At one point in my life I was an angry practitioner. Why? I spent pretty much all my time frustrated about what I could not do or things I could not control instead of grateful for what I could do. I had to learn to change my perspective to one that embraced gratitude.
- I’d dwell on the past and live in history or find myself anxious about the future rather than focusing on the present, yet the present is where I can exercise the greatest influence.
- When clients lost their housing I’d think of the housing work of our program as a failure rather than being grateful that there was an opportunity to learn and re-house the person.
- I’d lament external reviewers of the program rather than being grateful that there was another set of eyes that could offer a different perspective.
- I’d get lost in despair about the poverty that people experienced, rather than being grateful that they could be housed and still be poor rather than living in economic poverty and still being homeless.
- When my staff team seemed to be less energized I’d get frustrated with what I saw sometimes as weakness or apathy, rather than being grateful that some of the most talented people I had ever met were sticking with the work during the low times and that I had the opportunity to express my gratitude for all that they do and re-energize them.
- When people would ask pointed questions about why housing homeless people is a good idea from a policy and fiscal perspective, I’d find myself angry with their value orientation or lack of ability to see the big picture rather than being grateful that I had an opportunity to educate and influence.
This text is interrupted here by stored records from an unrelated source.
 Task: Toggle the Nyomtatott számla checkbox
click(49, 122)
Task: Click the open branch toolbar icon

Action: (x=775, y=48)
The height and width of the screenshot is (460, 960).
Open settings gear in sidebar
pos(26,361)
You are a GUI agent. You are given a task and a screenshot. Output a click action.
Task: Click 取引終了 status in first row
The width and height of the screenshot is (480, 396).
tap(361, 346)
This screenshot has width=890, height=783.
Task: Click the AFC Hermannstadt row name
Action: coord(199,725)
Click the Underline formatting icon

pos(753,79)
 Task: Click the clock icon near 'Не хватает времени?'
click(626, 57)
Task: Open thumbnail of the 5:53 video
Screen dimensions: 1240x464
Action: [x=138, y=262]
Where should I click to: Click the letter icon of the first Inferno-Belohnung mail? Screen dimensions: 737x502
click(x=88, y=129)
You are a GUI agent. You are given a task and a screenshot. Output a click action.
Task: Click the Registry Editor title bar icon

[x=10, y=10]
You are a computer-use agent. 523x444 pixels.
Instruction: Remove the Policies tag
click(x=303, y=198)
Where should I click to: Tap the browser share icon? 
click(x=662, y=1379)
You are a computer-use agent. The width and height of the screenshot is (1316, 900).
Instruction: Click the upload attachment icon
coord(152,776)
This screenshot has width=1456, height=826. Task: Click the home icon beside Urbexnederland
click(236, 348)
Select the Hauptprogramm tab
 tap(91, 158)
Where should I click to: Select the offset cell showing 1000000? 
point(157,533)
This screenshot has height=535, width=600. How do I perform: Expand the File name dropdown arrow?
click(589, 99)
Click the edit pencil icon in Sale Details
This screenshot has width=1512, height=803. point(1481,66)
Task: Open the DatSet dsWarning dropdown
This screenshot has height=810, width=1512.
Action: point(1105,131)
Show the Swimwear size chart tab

I’m not a huge personal fan of the pseudo-science and incomplete psycho-social connections that dominates so much of the self-help genre. I have never personally been able to be happy through positive affirmations or follow a simple step-by-step guide to happier living. My own journey through depression and interactions with others offers a personal perspective where that doesn’t work for me (and no disrespect intended if it works for you).
But what I do know is that we can shift our orientation on what happens around us. We can focus on gratitude. We can be grateful for all that we are able to achieve, rather than being lost, confused, frustrated or angry by the limitations that are often outside of our control. Personally, I know that once I started paying more attention to what I could do and the strengths that I did have my worldview changed to one of gratitude. Gratitude most certainly trumped the deficit orientation that I had focused on before. I became a better leader and manager. I became a better mentor. And I became truly passionate about ending homelessness as a real possibility, rather than an empty promise.